Muy mala semana para el gobierno de la república.

Por una parte, el malestar generado por los resultados obtenidos en Río de Janeiro. Prometieron medallas, pero al único que hemos visto tener un buen desempeño es a Alfredo Castillo Cervantes, titular de la Comisión Nacional de Cultura Física y Deporte (Conade), quién se dio un buen paseo en la ciudad brasileña de la mano de su novia que, por cierto, vestía el uniforme de la delegación mexicana (hecho por Armani) como si de una atleta se tratara.

Definitivamente no es culpa directa de Castillo la “debacle” de Río, sin embargo esa actitud cínica lo ha transformado en el villano favorito para descargar todas las iras; desde los fallos de las arqueras hasta la falta de goles de los inflados futbolistas.

Justo cuando no podía ponerse peor la cosa el diario Británico “The Guardian” presenta una investigación en la cual le endosa a la primera dama Angélica Rivera la posesión de un departamento en Miami (otro) el cuál podría ser propiedad de un grupo que busca licitar obras en México.

La investigación –de dudoso valor periodístico debido a la forma en que se realizó, podrá ser rebatida– pero el daño ya está hecho: las redes sociales estallaron y la marea de memes nos inundó.

Una raya más al tigre.

Y por si esto fuera poco, el diario “Reforma” publicó su ya clásica encuesta de aprobación presidencial para mostrarnos a Enrique Peña Nieto a un nivel nunca antes presentado desde que se comenzó a medir la popularidad de los mandatarios: sólo un 23% de la población lo aprueba y, en general, percibe a un México más inseguro, con menos oportunidades, con una crisis galopante y una mayor corrupción.

Dicen, los que saben, que percepción es realidad y la realidad para este gobierno no parece nada halagüeña.
_ _ _ _ _
LO QUE SE PIDE A:
Del texto sobre la mala semana del gobierno, reproduce sin cambios el fragmento que arranca en las palabras "Por una parte, el" y termina después de "atleta se tratara.".
LO QUE SE PIDE B:
Contesta con datos del texto sobre la mala semana del gobierno:
(i) ¿Qué diario británico presentó la investigación sobre la primera dama?
(ii) ¿Quién hizo el uniforme de la delegación mexicana?
(iii) Según la encuesta de "Reforma", ¿qué porcentaje de la población aprueba a Enrique Peña Nieto?
LO QUE SE PIDE C:
En el texto sobre la mala semana del gobierno, pasa a una lista breve el párrafo que comienza con "Y por si esto fuera poco", sin perder sus datos principales.

Registros guardados:
_ _ _ _ _
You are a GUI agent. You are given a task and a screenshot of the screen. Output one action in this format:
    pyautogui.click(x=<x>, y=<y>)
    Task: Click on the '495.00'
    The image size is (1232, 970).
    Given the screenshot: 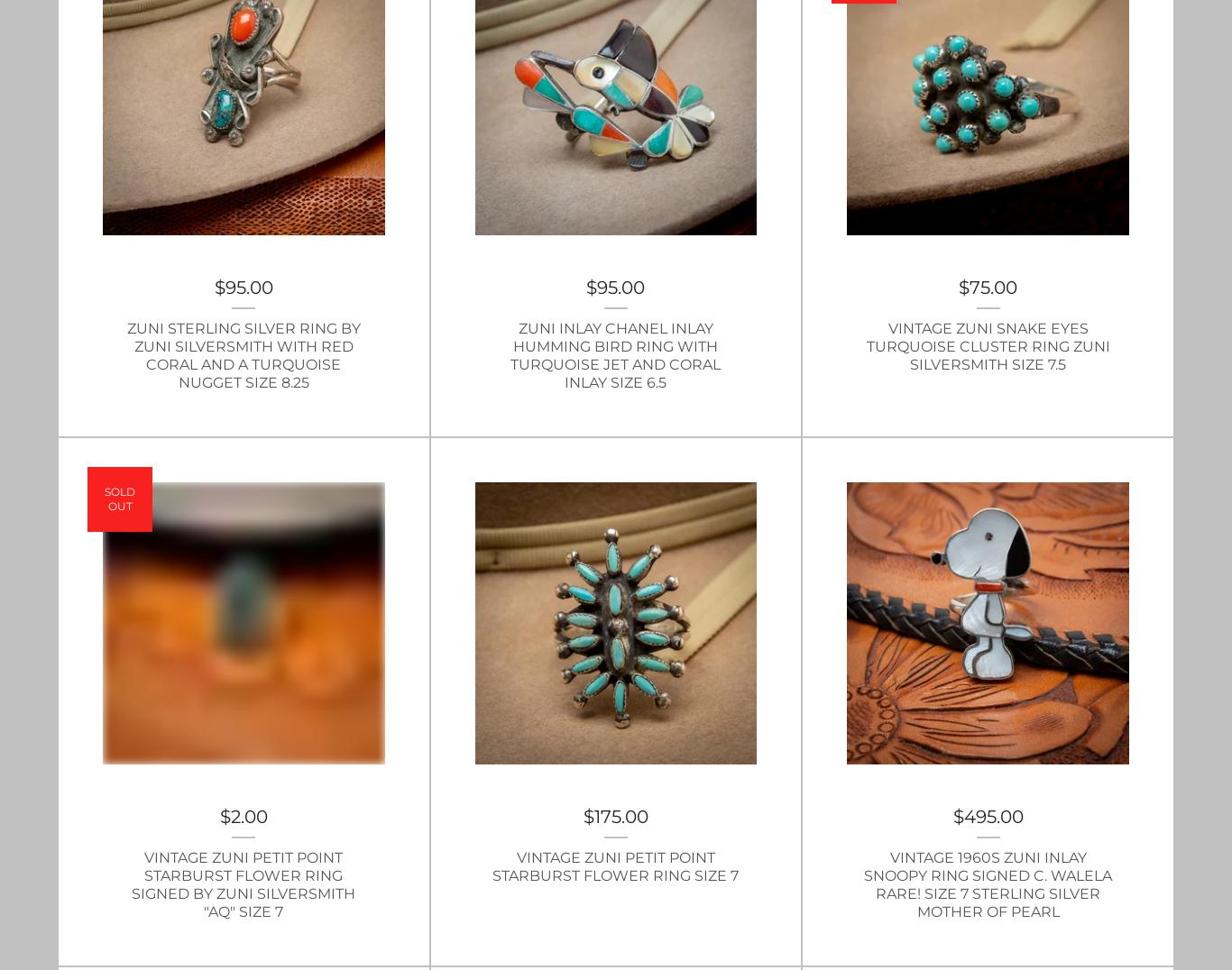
_ _ _ _ _
RESPUESTA ESCRITA A:
Por una parte, el malestar generado por los resultados obtenidos en Río de Janeiro. Prometieron medallas, pero al único que hemos visto tener un buen desempeño es a Alfredo Castillo Cervantes, titular de la Comisión Nacional de Cultura Física y Deporte (Conade), quién se dio un buen paseo en la ciudad brasileña de la mano de su novia que, por cierto, vestía el uniforme de la delegación mexicana (hecho por Armani) como si de una atleta se tratara.

RESPUESTA ESCRITA B:
(i) The Guardian.
(ii) Armani.
(iii) Un 23%.

RESPUESTA ESCRITA C:
- El diario "Reforma" publicó su encuesta de aprobación presidencial.
- Enrique Peña Nieto aparece en el nivel más bajo desde que se mide la popularidad de los mandatarios.
- Solo un 23% de la población lo aprueba.
- La gente percibe un México más inseguro, con menos oportunidades, con una crisis galopante y con más corrupción.